### Excerpted data
########

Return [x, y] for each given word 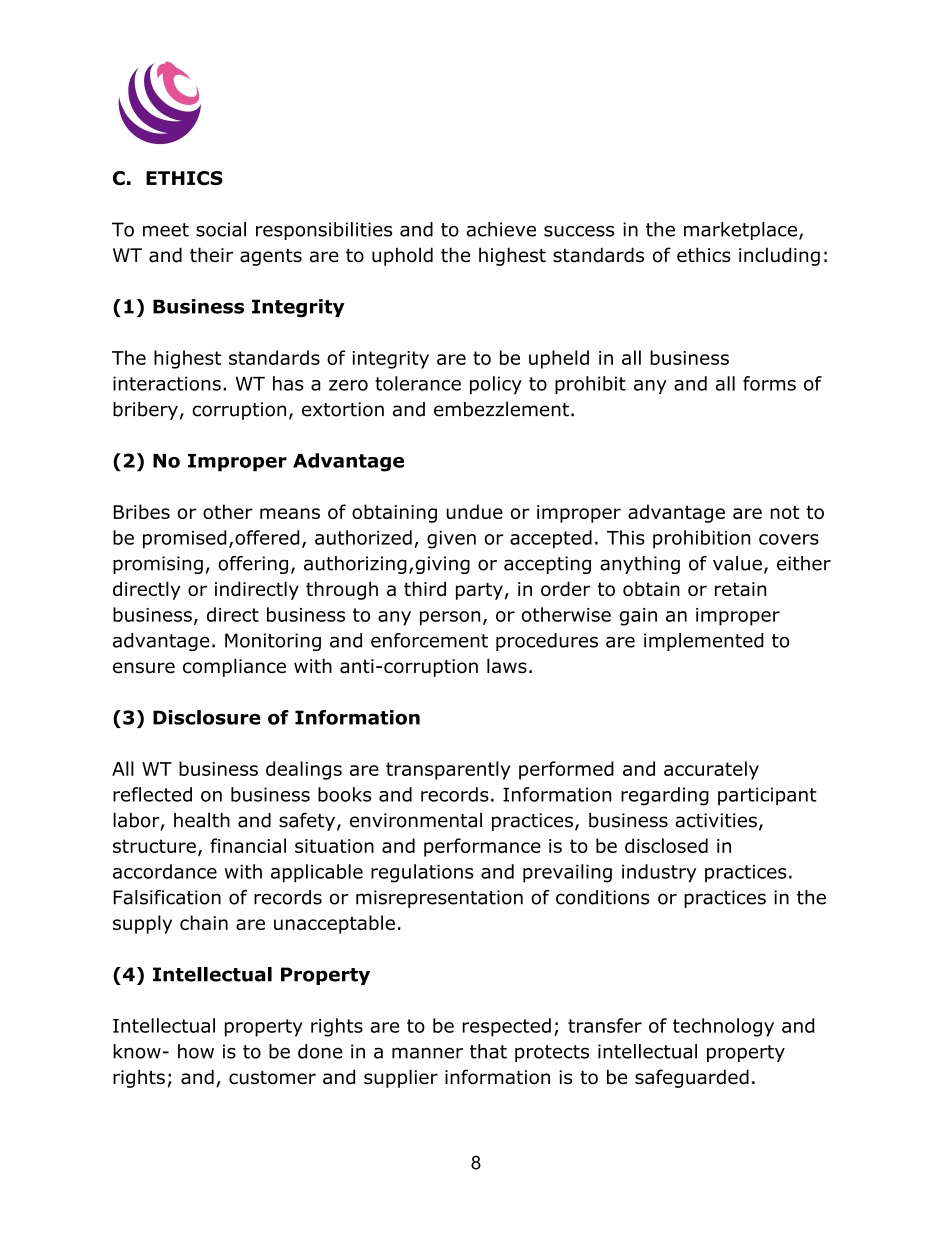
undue [474, 511]
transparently [448, 770]
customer [272, 1078]
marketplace [742, 231]
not [785, 512]
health [202, 820]
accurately [711, 770]
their [211, 254]
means [290, 513]
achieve [501, 229]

########

### Directions
Return the lines verbatim, beginning with the one containing "transparently [448, 770]" and ending with the final line above, both included.

### Written response
transparently [448, 770]
customer [272, 1078]
marketplace [742, 231]
not [785, 512]
health [202, 820]
accurately [711, 770]
their [211, 254]
means [290, 513]
achieve [501, 229]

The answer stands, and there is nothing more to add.